● **AUFGABE 1**: Schreibe aus dem Auszug über Banken und Versicherungen die Stelle wörtlich ab, die bei den Worten „Bei den großen“ beginnt und nach „Lösung zu suchen.“ endet.

● **AUSZUG**:
Bei den großen Banken und Versicherungsgesellschaften sieht dies anders aus. Die Umstellung auf eine umfängliche, DIN-konforme Analyse stellt gleichermaßen sehr hohe Anforderungen an die IT und die Abteilungen, die mit dem Vertrieb und der Aus- und Weiterbildung der Beraterinnen und Berater zu tun haben. Für die Entscheider in diesen Unternehmen bedeutet dies, es entweder ganz sein zu lassen, einen langwierigen Umstellungsprozess in Kauf zu nehmen oder eine einfachere, aber nicht ganz DIN-konforme Lösung zu suchen.

● **AUFGABE 2**: Gib jede Zeile der Einträge zurück, in der die Zeichenfolge „dimensions“ vorkommt. Groß- und Kleinschreibung sind zu beachten.

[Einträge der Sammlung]
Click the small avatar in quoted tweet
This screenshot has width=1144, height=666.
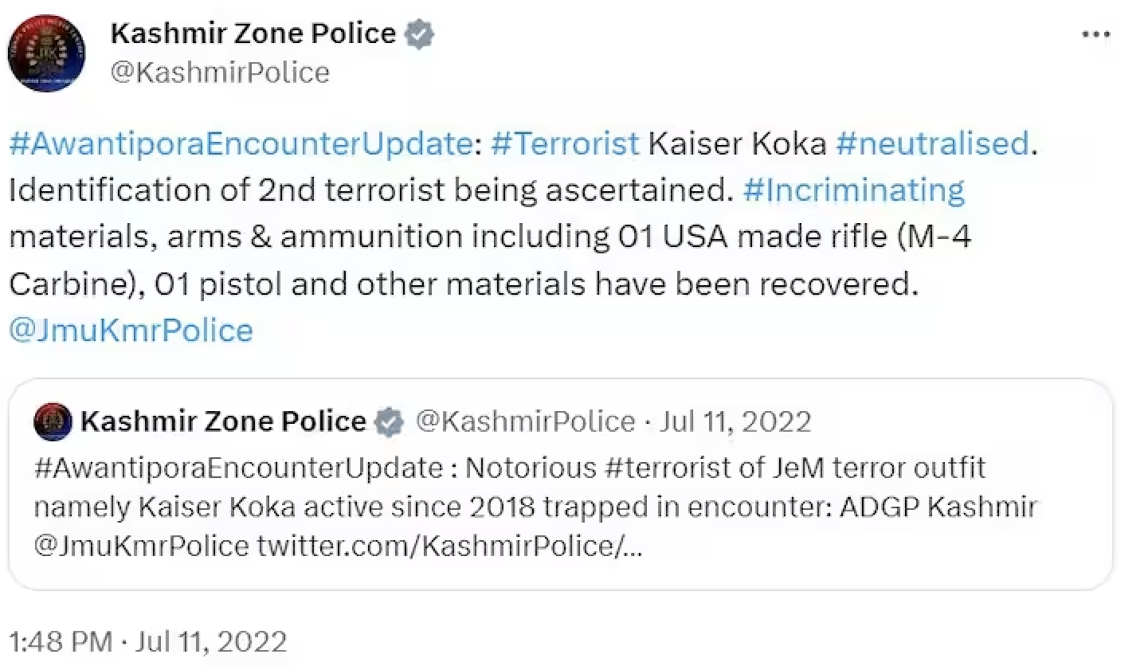53,421
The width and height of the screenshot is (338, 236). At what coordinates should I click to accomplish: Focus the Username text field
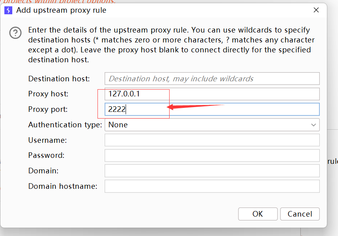(212, 140)
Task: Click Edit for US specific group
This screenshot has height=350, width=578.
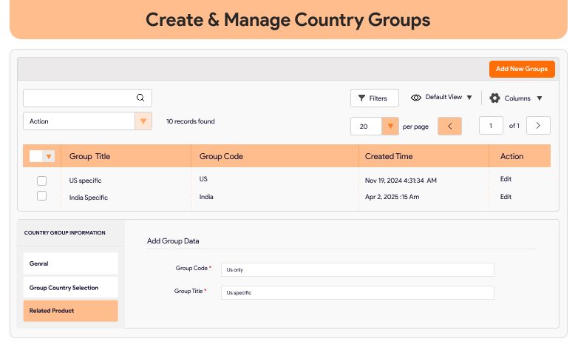Action: [506, 179]
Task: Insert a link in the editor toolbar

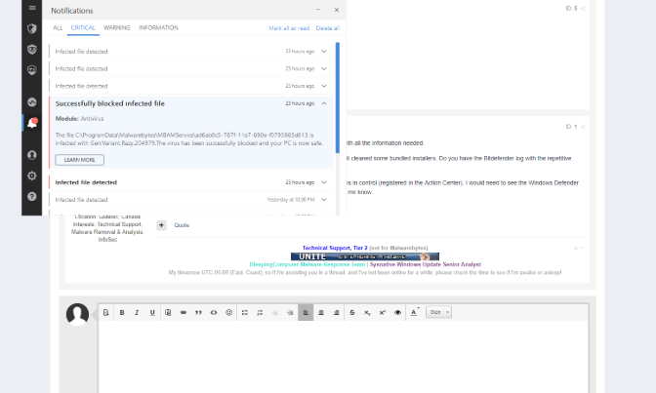Action: [x=183, y=312]
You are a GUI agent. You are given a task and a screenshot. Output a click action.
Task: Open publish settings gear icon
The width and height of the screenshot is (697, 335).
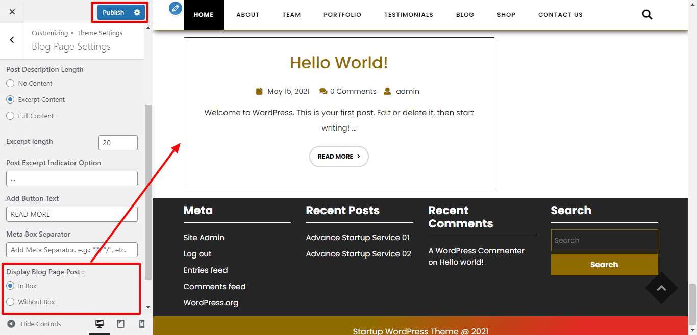click(x=137, y=12)
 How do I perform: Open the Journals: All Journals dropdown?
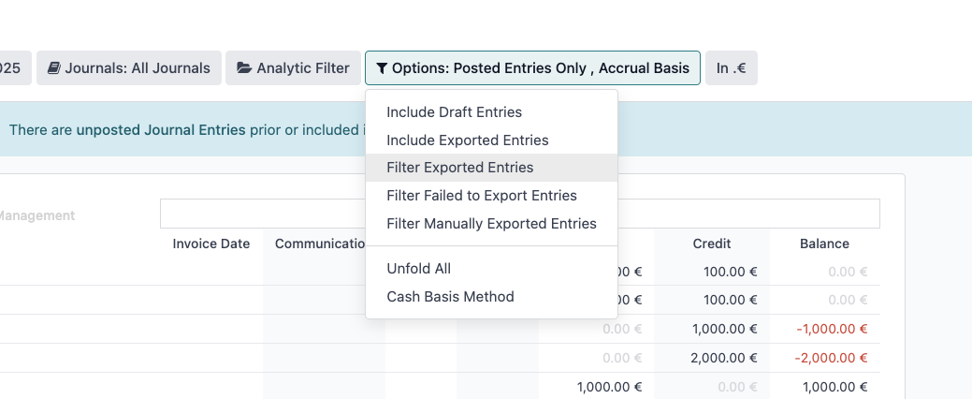[129, 68]
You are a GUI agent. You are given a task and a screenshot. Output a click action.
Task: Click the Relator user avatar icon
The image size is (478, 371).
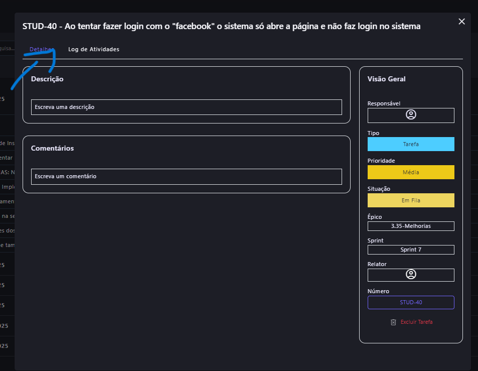pyautogui.click(x=411, y=275)
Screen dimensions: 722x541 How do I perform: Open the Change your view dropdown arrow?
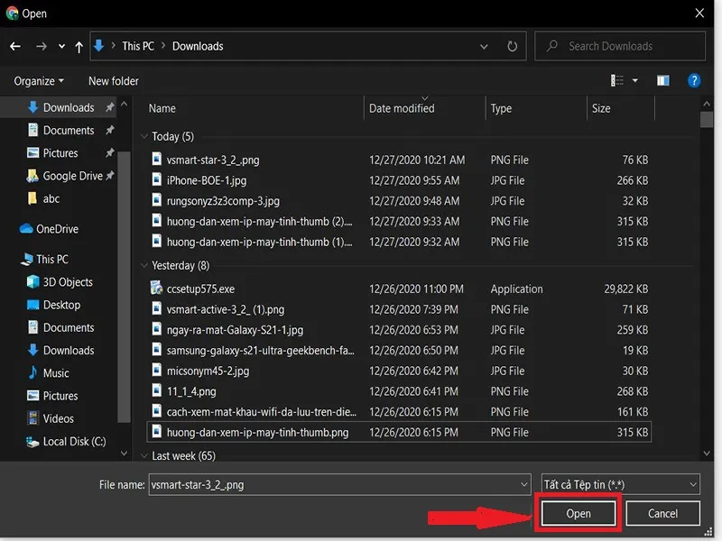635,80
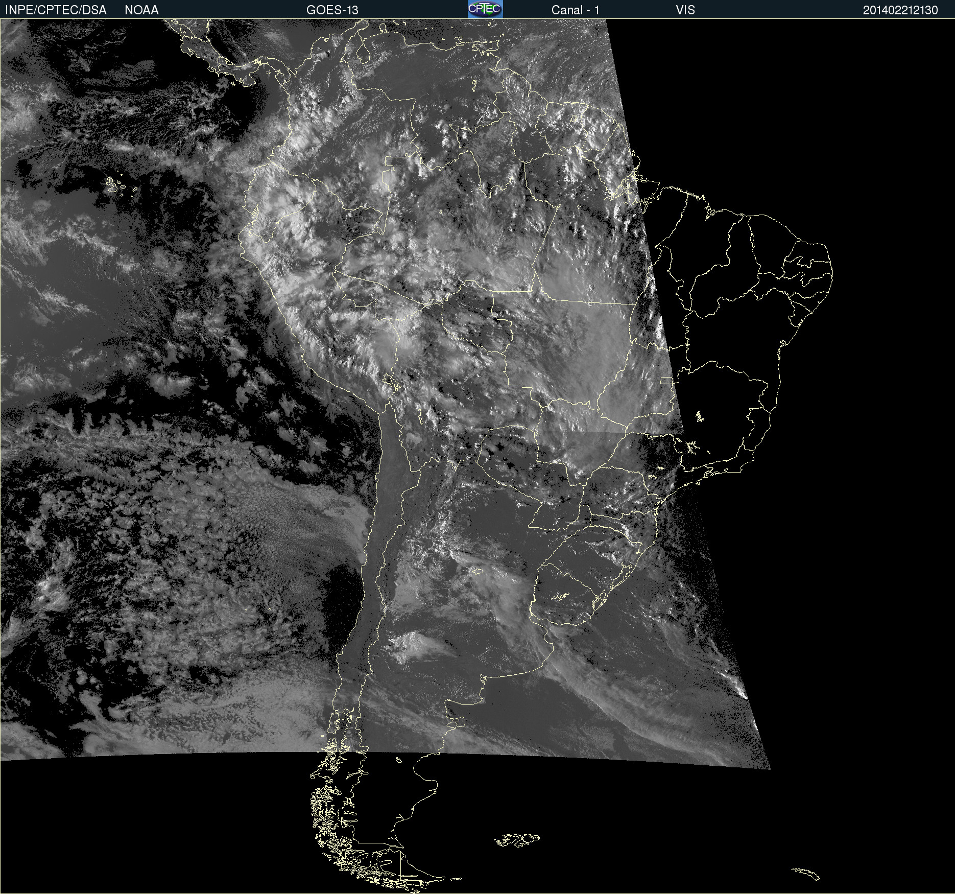Click the INPE/CPTEC/DSA header text
The width and height of the screenshot is (955, 894).
(x=56, y=10)
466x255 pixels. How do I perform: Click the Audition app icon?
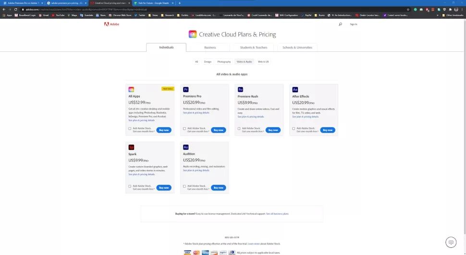coord(186,147)
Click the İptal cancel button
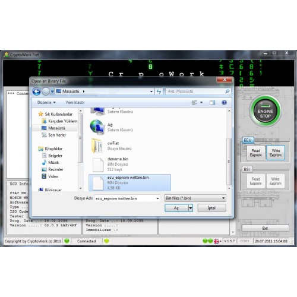The width and height of the screenshot is (297, 297). tap(211, 208)
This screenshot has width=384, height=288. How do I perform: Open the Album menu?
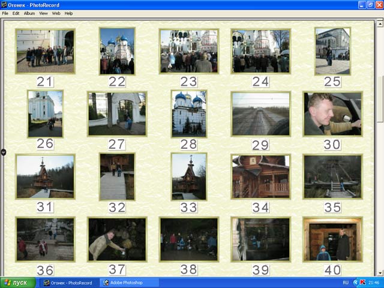tap(29, 13)
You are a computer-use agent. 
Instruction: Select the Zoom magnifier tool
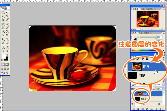[7, 51]
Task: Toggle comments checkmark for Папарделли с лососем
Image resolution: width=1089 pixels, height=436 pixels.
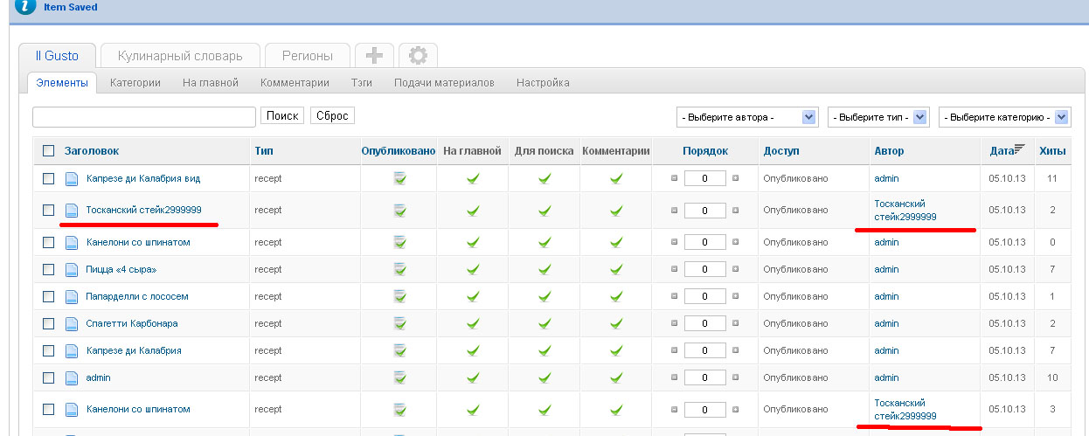Action: click(616, 296)
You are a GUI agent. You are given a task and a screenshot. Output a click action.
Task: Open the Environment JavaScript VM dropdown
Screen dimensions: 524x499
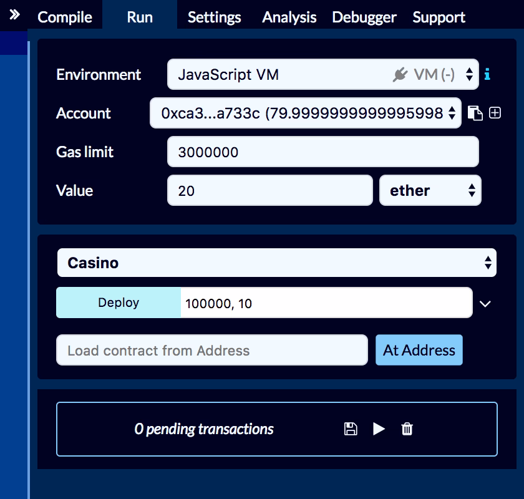[x=323, y=75]
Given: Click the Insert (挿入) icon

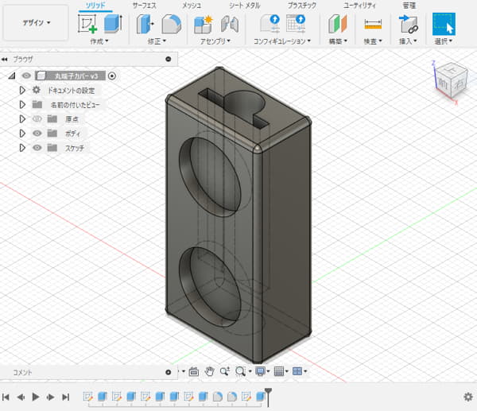Looking at the screenshot, I should (x=409, y=24).
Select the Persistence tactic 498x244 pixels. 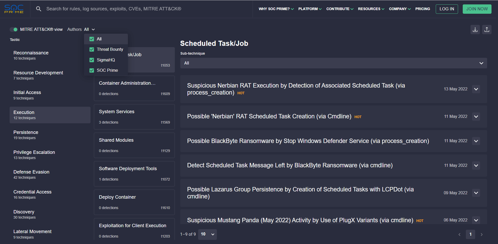[26, 135]
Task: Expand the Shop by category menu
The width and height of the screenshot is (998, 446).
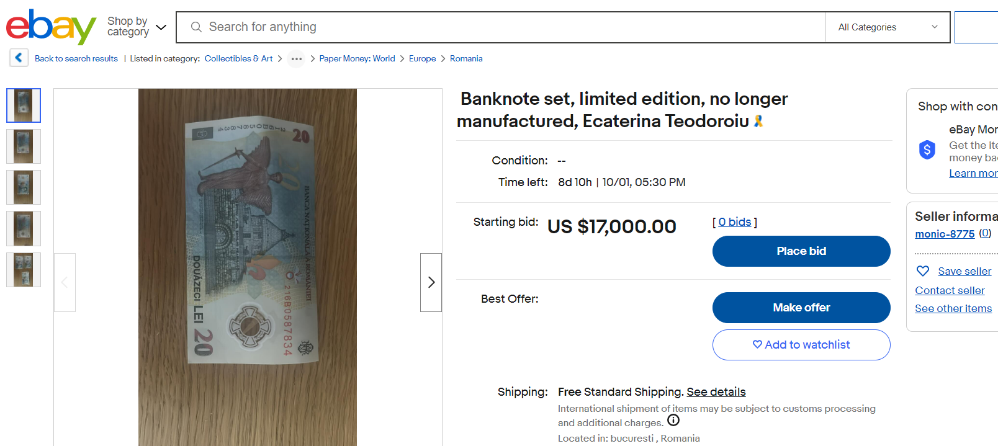Action: (137, 27)
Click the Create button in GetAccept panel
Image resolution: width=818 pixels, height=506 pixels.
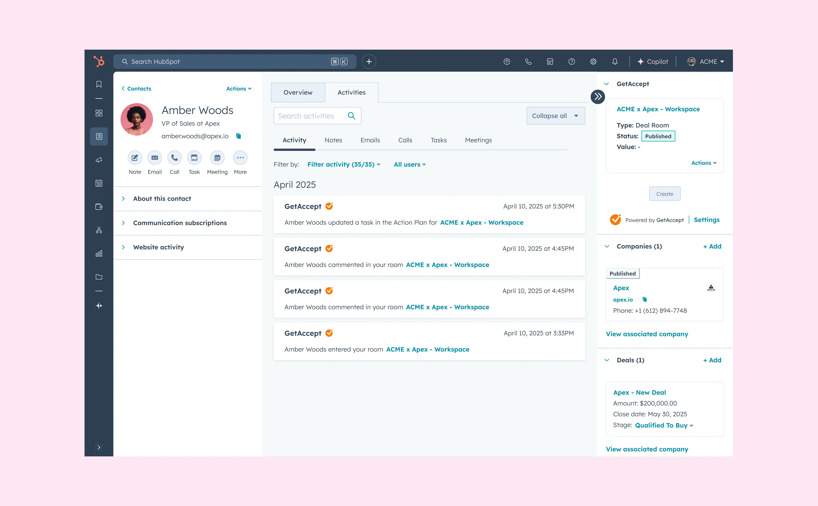pyautogui.click(x=665, y=193)
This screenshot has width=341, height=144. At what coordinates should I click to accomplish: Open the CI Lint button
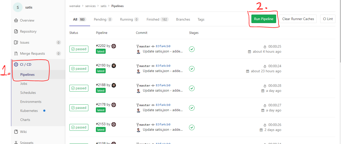tap(328, 19)
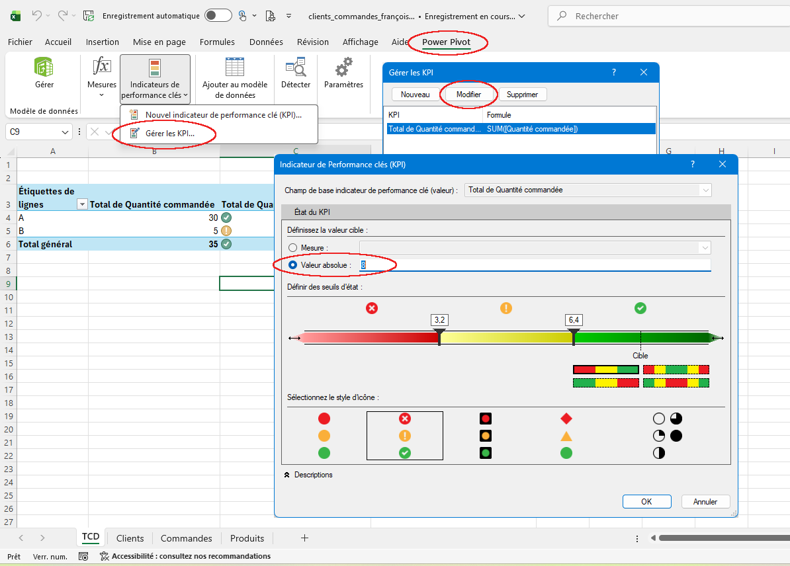Select the Valeur absolue radio button
The width and height of the screenshot is (790, 566).
(293, 265)
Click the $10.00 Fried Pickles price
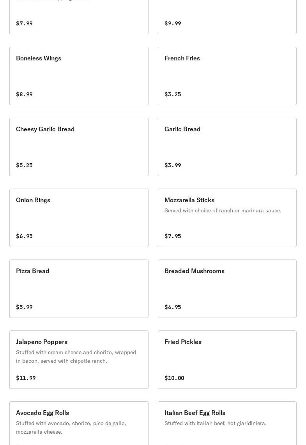The width and height of the screenshot is (306, 445). 174,378
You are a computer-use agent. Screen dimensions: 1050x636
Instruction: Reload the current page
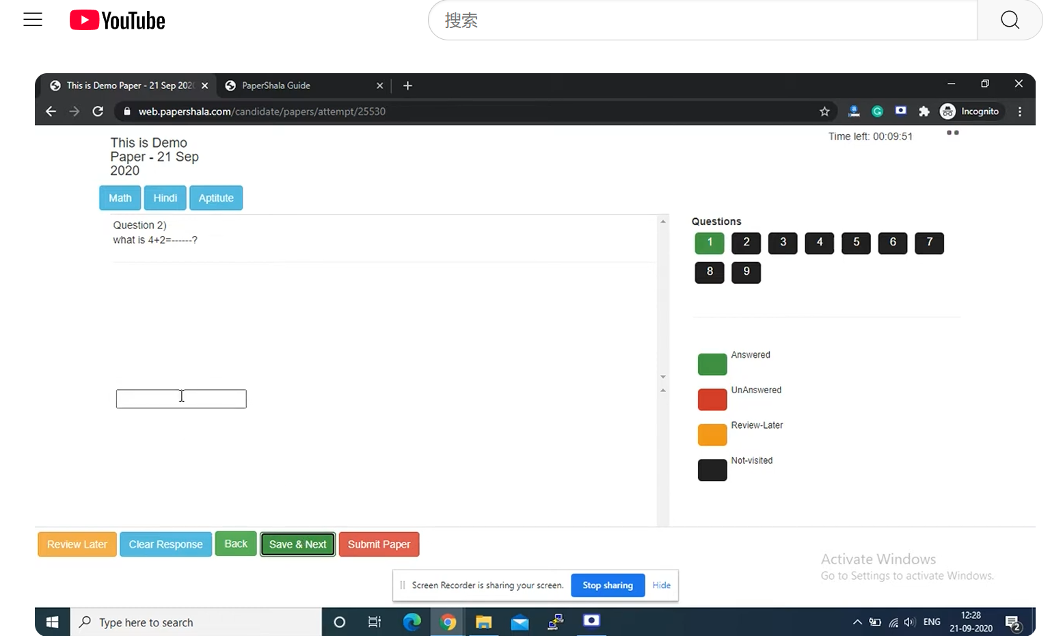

● **ERGEBNIS DER ÜBUNG 1**:
Bei den großen Banken und Versicherungsgesellschaften sieht dies anders aus. Die Umstellung auf eine umfängliche, DIN-konforme Analyse stellt gleichermaßen sehr hohe Anforderungen an die IT und die Abteilungen, die mit dem Vertrieb und der Aus- und Weiterbildung der Beraterinnen und Berater zu tun haben. Für die Entscheider in diesen Unternehmen bedeutet dies, es entweder ganz sein zu lassen, einen langwierigen Umstellungsprozess in Kauf zu nehmen oder eine einfachere, aber nicht ganz DIN-konforme Lösung zu suchen.

● **ERGEBNIS DER ÜBUNG 2**:
Screen dimensions: 722x541 How do I perform: Open the Change your view dropdown arrow?
Screen dimensions: 524x499
You are a computer-use agent. Screen dimensions: 1050x636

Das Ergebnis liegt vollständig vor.